Crystallization pathways, fabrics and the capture of climate proxies in speleothems: Examples from the tropics

Abstract

The quality of climate proxy data from speleothem archives depends to varying degrees on crystallization processes, which result in diverse fabrics. Here, we document shifts in calcite growth mechanisms, from ion-by-ion to nanoparticle/nanocrystal attachment, in stalagmites from the tropical island of Atiu (South Pacific). Changes in solution stoichiometry and organic matter content result in the development of two columnar fabrics that are common elsewhere in settings characterized by seasonal contrast. A porous columnar fabric, characterized by intracrystalline micro and nanoporosity grows via a non-classical pathway through amorphous calcium carbonate (ACC) nanoparticles (∼2–4 nm in diameter) and calcite nanocrystal attachment.
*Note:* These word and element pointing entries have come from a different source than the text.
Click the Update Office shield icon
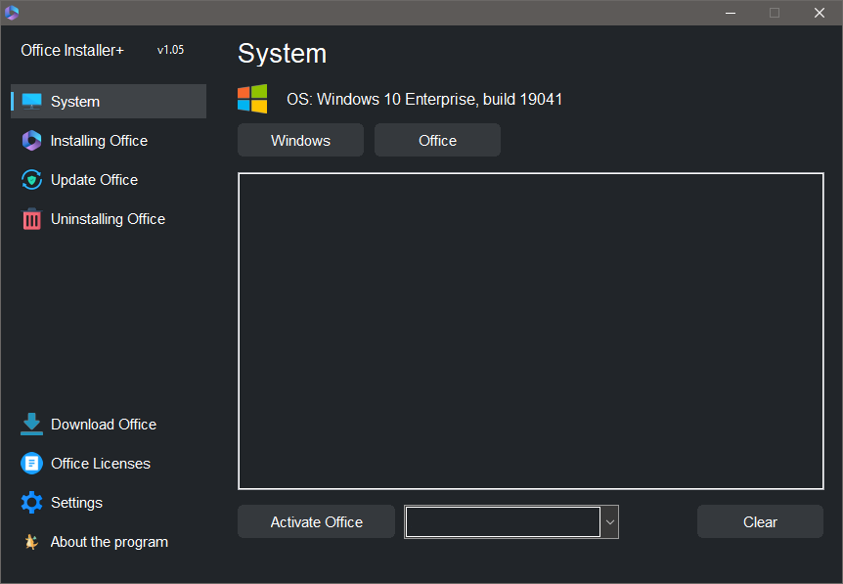 point(32,180)
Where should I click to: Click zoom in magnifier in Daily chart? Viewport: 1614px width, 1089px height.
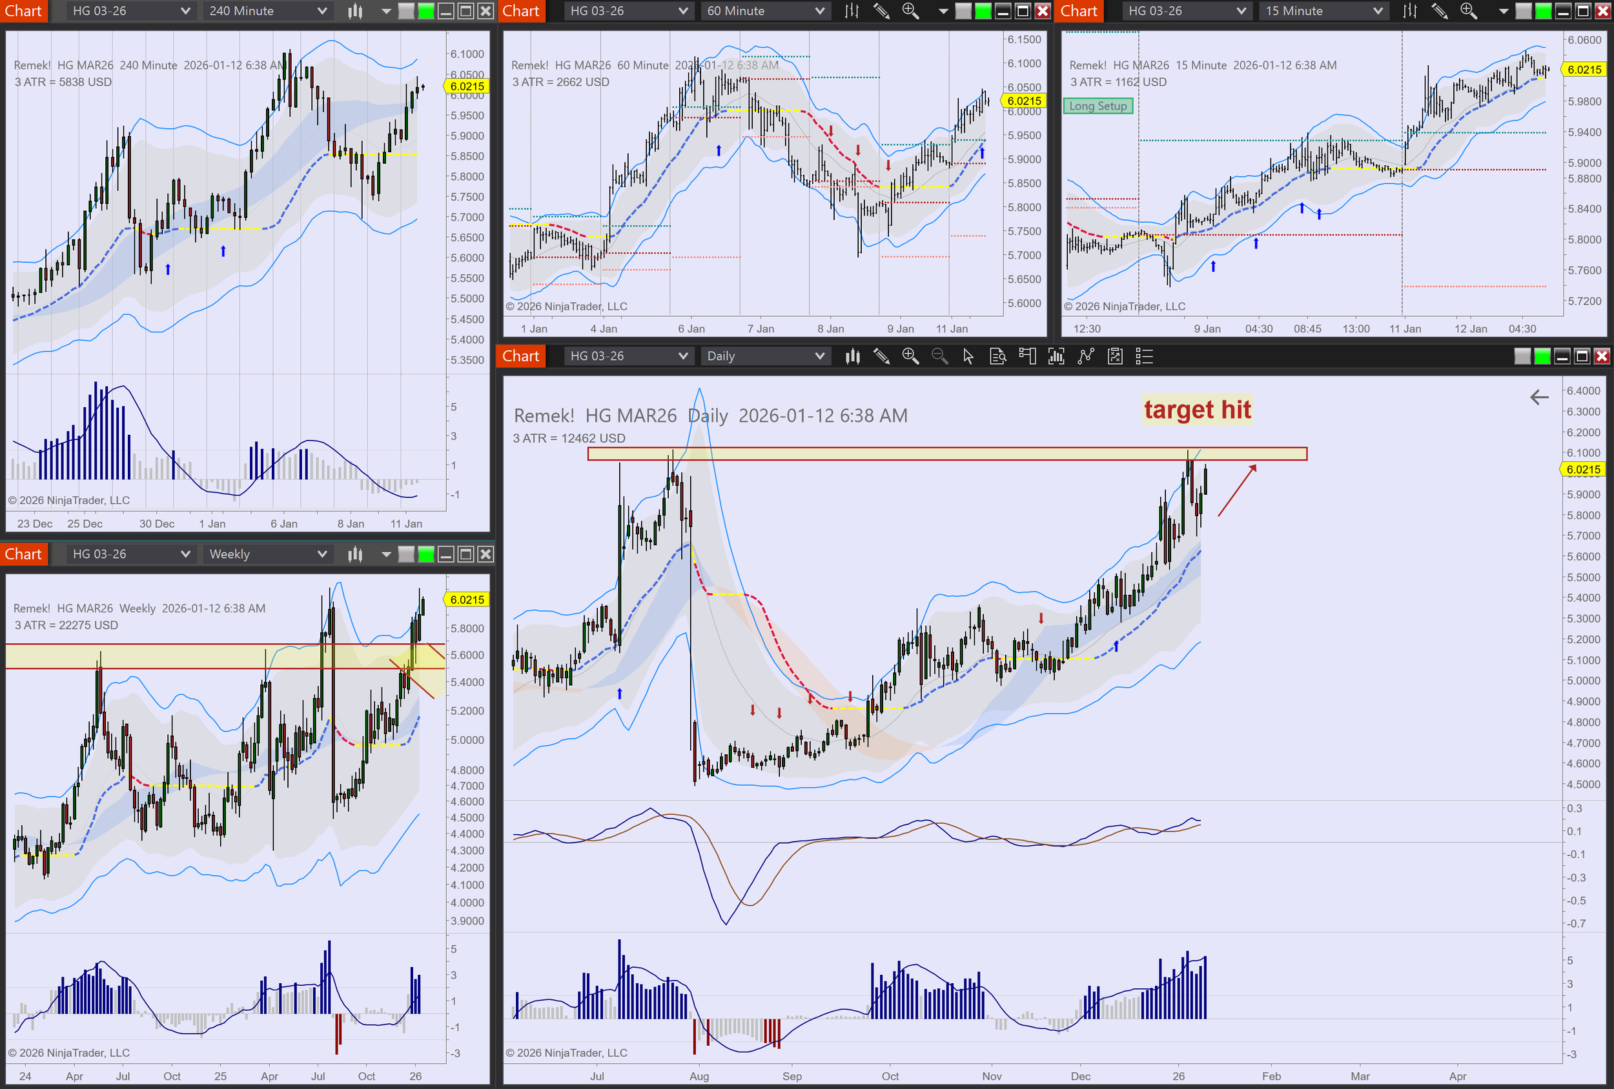[x=910, y=356]
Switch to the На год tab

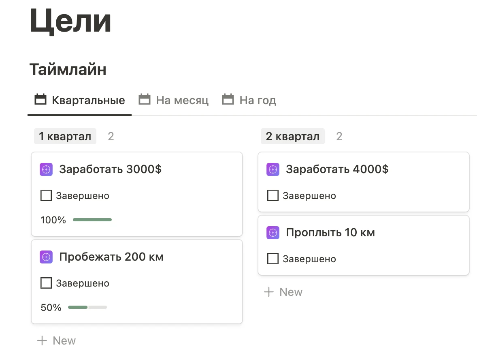click(x=258, y=100)
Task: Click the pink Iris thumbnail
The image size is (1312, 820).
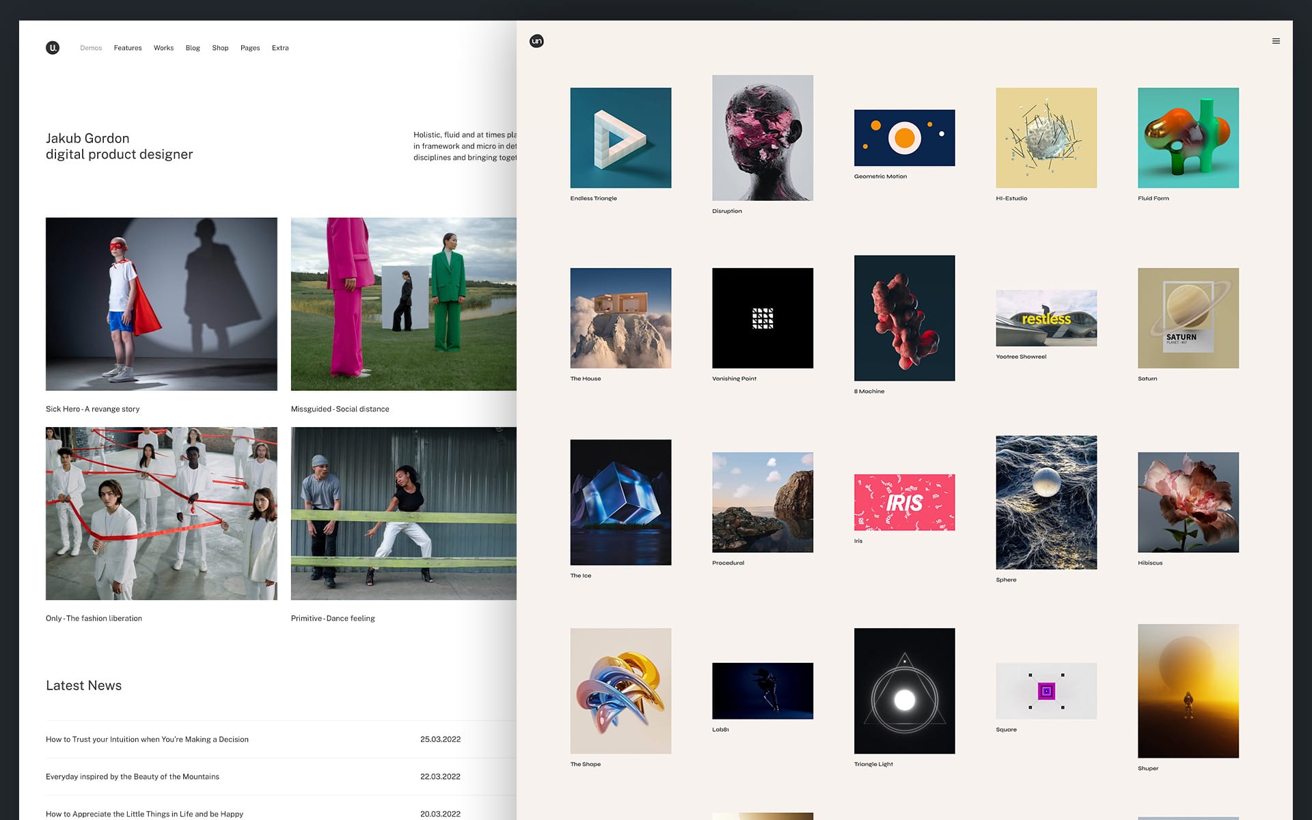Action: tap(904, 502)
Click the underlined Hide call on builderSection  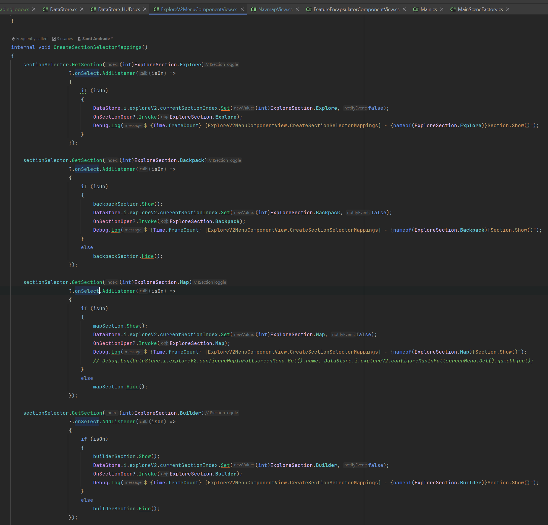[x=145, y=508]
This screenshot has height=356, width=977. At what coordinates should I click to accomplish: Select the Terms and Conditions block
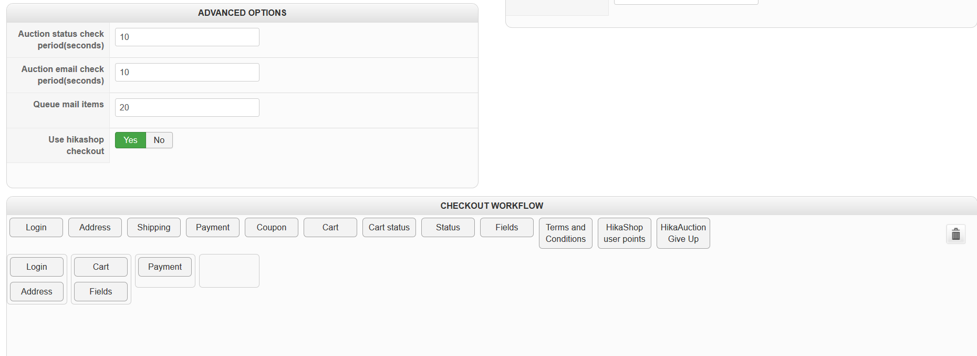point(566,233)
Despite subsequent transformation of nanoparticles/crystals into a large calcite crystal, the porous columnar fabric appears to preserve a δ18O signal that faithfully reflects that of the parent fluid via quasi-equilibrium fractionation. Furthermore, the porous fabric shows random and fuzzy lateral distributions of Sr, another hydrological proxy, yet this element's incorporation follows equilibrium partitioning. The chemical properties of compact columnar fabrics, which appear to grow by classical ion-by-ion attachment, may not directly reflect those of the original depositional environment because of degassing, the presence of growth inhibitors (such as Na) and very early diagenetic modifications. Columnar porous calcite fabrics that formed through non-classical pathways in other settings may faithfully record the original properties of the parent drip water, whereas compact fabrics that formed through classical pathways elsewhere may not. It is concluded that the study of fabrics at the nano-scale is a necessary complement to speleothem research to identify the influence of crystallization pathways on the accuracy of proxy data.